'This is still a civil rights era': Gainesville residents to share stories of desegregation on film

Jul. 7—Gainesville City Schools desegregated 15 years after the U.S. Supreme Court ruled that "separate but equal" was unconstitutional. Integrating Black students into White classrooms caused beloved schools to close or reshape, and Newtown Florist Club hopes to capture the complex history of integration in Gainesville on film.

Leaders of the civil rights organization were inspired to make a feature-length documentary following recent efforts to revitalize the former site of E.E. Butler High School, the city's Black high school, which closed in 1969 during desegregation.

"We wanted to make sure that we captured the voices of those who had lived and been educated at Fair Street School, at E.E. Butler ... the whole educational experience of African Americans on the south side," Newton Florist Club Executive Director Rose Johnson said. "We felt the need to capture that, because so many young people in the community and people in general don't know the history, don't really know the story."

Fair Street School opened in 1937 as a regional school for Black students in first through 12th grades.

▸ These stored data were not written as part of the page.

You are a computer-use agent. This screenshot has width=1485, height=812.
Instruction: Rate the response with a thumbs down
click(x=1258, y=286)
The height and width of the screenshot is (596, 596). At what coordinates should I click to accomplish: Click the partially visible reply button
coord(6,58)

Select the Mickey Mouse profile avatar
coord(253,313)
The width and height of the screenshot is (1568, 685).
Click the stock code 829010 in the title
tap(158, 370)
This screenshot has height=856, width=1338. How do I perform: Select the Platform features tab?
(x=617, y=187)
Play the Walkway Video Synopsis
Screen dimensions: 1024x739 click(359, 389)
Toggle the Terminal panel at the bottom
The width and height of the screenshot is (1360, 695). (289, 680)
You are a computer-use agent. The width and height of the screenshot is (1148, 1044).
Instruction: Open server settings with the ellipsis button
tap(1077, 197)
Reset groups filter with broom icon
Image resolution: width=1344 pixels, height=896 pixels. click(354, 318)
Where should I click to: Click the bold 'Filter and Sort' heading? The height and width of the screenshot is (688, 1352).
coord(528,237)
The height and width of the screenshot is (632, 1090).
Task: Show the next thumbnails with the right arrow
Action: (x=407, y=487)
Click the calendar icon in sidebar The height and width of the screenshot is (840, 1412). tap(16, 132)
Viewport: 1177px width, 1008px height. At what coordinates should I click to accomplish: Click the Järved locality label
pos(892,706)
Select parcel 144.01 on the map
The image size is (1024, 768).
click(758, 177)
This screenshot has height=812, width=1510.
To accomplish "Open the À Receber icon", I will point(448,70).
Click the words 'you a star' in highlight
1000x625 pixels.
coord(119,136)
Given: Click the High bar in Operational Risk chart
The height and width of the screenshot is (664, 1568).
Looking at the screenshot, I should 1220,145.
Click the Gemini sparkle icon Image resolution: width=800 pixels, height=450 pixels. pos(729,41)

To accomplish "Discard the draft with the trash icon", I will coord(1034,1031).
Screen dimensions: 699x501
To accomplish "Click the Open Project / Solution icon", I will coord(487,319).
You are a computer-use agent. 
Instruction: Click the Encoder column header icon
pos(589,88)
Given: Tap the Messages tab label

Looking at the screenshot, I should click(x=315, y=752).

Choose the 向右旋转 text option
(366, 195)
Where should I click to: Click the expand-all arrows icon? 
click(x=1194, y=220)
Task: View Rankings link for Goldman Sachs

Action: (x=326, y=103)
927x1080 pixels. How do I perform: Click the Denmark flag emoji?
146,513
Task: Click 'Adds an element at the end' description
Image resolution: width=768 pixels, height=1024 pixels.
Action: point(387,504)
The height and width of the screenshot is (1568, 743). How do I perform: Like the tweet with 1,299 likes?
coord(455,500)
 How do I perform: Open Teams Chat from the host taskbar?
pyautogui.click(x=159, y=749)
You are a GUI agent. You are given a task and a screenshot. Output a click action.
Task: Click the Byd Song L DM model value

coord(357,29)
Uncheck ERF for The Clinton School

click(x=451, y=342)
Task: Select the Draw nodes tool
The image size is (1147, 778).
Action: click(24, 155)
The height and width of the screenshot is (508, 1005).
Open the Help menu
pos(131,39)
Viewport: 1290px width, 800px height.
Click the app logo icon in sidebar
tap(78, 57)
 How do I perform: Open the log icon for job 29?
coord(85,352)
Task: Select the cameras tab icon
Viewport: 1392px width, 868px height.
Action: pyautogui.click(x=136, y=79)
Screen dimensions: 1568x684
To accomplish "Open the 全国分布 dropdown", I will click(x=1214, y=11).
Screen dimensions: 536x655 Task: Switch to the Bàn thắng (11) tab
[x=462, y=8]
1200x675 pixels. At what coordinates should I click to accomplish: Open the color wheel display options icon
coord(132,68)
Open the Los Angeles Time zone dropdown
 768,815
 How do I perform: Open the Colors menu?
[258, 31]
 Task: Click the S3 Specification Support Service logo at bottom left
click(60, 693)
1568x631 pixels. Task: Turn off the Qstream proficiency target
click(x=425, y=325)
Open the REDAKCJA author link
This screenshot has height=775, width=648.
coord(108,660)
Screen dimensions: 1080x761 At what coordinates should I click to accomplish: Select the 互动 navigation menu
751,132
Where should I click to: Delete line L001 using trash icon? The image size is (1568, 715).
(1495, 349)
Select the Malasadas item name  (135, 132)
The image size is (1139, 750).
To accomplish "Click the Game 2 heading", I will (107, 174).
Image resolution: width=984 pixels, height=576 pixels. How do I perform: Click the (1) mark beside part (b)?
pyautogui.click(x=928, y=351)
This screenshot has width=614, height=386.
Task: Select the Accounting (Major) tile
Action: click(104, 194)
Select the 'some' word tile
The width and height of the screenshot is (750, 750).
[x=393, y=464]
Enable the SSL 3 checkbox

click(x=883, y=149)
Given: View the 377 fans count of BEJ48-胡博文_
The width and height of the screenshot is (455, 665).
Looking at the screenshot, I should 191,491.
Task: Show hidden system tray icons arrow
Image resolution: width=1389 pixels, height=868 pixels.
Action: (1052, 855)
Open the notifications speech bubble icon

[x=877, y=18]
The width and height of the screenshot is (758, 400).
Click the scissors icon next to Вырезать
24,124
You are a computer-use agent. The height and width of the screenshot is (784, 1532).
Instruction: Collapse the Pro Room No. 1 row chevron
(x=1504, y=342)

Linda Hutchens attended Northwestern Elementary in grade school, then Fair Street, graduating from Butler in 1966. Fair Street was so overcrowded for a time that the school would hold split sessions, with some students attending in the morning and the rest in the afternoon, she said. Some students were bused in from surrounding areas like Lumpkin County.

"During the 50s, the county consolidated schools," Hutchens said. "When they consolidated schools, Black children had to be bused into Fair Street."

E.E. Butler High School opened in 1962 and helped alleviate overcrowding. It held grades seven through 12 until its closure in 1969, when integration started and students were bused to Gainesville High.

Now called E.E. Butler Center, the old high school houses a Head Start program and has plans for restoration using federal funding given to Gainesville City Schools, while construction of neighboring Butler Park is underway and slated for completion this fall after years of delays.

Marcquel Woodard, the director of the documentary, said he has been surprised to hear how some former students talk about the time of desegregation.

"The common denominator between all of these people is they didn't necessarily feel that they needed to integrate," Woodard said of those interviewed so far. "A lot of these people — they were reading before they even got to school, and this was during the days of segregation. The community was filled with educators, and they didn't have the opportunity to go to the store across the train tracks, so it forced us to be in our own neighborhoods.

"Even though we didn't have the best books, we made the best out of it," he said.

Directing a feature-length documentary is a first for 25-year-old Woodard, but he has done marketing and video production work for funeral homes, including Wemberly Funeral Home in Gainesville. The film will include interviews and some dramatic reenactments of key events, he said.

"Getting into this movie, it's opened my eyes to a lot of things," Woodard said. "It's made me see this is still a civil rights era. We're still fighting for the right to be seen as equal to everyone."

Hutchens, who is one of the historians for the film, was a trailblazer herself. She was one of the first Black students to attend Gainesville Junior College, which later became University of North Georgia, when it began holding classes in 1966.

Hutchens graduated from University of Georgia when there were few other students who looked like her. She earned a degree in education and came back to teach at Fair Street in 1970 soon after desegregation began.

"I'm sure it was different for the students," Hutchens said. "But by that time as an adult, I was more acclimated, I would say. I don't remember any terrible incidents or anything as a teacher."

Rickey Young, 64, another historian for the project, went to Fair Street before desegregation and was bused to New Holland for middle school.

"It was an OK experience, because you know how students are at the beginning of a school year," Young said. "All you want to do is you want to get to school, know where you're going, know whose room you're in, see where your friends are. Those things didn't change. The environment did."

"Expectations were that we were going to go there, and we were going to take advantage of the benefit of a more equal education, although our education wasn't subpar," he said. Some Black students skipped grades after their test results came back much higher than White classmates, Young said.

The organization received a $65,000 donation from Free Chapel to get started on the project, according to Andre Cheek Castleberry, the executive director for the film, and people who want to support the effort can donate to Newtown Florist Club directly.

The organization plans to release the documentary in early 2023.

"My children and their children will be able to see the stories that I've been (telling) them," Young said.